The bestKsvd script builds a simple pattern in the matrix and then adds noise to the matrix. We see that the best representation of the original matrix is found in the first three terms of the SVD outer product. The remaining two terms restore the noise, which we would just as well do without.

% File: bestKsvd.m
% Demonstrate the Eckart-Young theorem that says that the
% closest rank k matrix to the original comes from the SVD.

% Because of the random noise added, you may want to run this
% more than once. You should see that after about 3 SVD terms,
% the SVD matrix is closest (lowest mean-squared error) to the
% clean matrix before the noise was added. The later terms
% mostly add the noise back into the matrix. We can see why a
% rank k (k < r) matrix from SVD may be preferred to the
% full rank r matrix.

A1 = 5*eye(5) + 5*rot90(eye(5));
Aclean = [A1 A1];                 % A test pattern
A = [A1 A1] + 0.5*randn(5, 10);   % add some noise
[U, S, V] = svd(A);
figure, plot(diag(S), '*'), title('Singular Values')
Ak = zeros(5, 10);
figure

% Look at each rank k matrix from SVD
for k = 1:5
    disp(['SVD terms: ', num2str(k)])
    Ak = Ak + U(:,k) * S(k,k) * V(:,k)';
    disp( Ak )
    subplot(2, 3, k), imshow(Ak, []), title(['rank = ', num2str(k)])
    disp(['rank: ', num2str(rank(Ak))])
    disp(['Mean-squared Error: ', num2str(immse(A, Ak))])
    disp(['No noise Mean-squared Error: ', num2str(immse(Aclean, Ak))])
    disp(' ')
end
subplot(2,3,6), imshow(A, []), title('Original')
disp('Original matrix with noise')
disp(A)

% NOTE:
% >> rank(A1)
% ans =
%      3
% >> rank(A)
% ans =
%      5

The bestKsvdImage script shows another dimensionality reduction example. This one examines the SVD of an image. With the sum of a few rank-1 matrices from the SVD, the major parts of the image start to take shape. The higher terms add fine details. Something to think about: how is a low rank image from SVD different or the same as a low-pass filtered image? Figure Fig. 9.6 shows the singular values of the image, and the images with progressive rank are shown in figure Fig. 9.7.

% File: bestKsvdImage.m
% Use an image to demonstrate the Eckart-Young theorem that says
% that the closest rank k matrix to the original comes from the SVD.

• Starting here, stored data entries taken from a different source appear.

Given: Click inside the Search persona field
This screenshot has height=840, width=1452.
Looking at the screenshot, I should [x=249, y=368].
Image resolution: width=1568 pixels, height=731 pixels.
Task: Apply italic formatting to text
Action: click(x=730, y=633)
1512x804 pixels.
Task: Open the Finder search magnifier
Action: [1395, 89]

% Use a public domain image from the Image Processing Toolbox.
A = im2double(imread('cameraman.tif'));
[m, n] = size(A);

[U, S, V] = svd(A);
figure, plot(diag(S), '*'), title('Singular Values')
%%
Ak = zeros(m, n);
figure

% Look at each rank k matrix from SVD
for k = 1:15
    disp(['SVD terms: ', num2str(k)])
    Ak = Ak + U(:,k) * S(k,k) * V(:,k)';
    subplot(4, 4, k), imshow(Ak, []), title(['rank = ', num2str(k)])
    disp(['rank: ', num2str(rank(Ak))])
    disp(['Mean-squared Error: ', num2str(immse(A, Ak))])
    disp(' ')
end
subplot(4,4,16), imshow(A, []), title('Original')
../_images/imageSingVals.png

Fig. 9.6 The singular values of the cameraman image. Most of the important data to the image is contained in a small number of rank 1 images.

../_images/imageSVD.png

Fig. 9.7 Images with progressive rank from the sum of SVD outer products.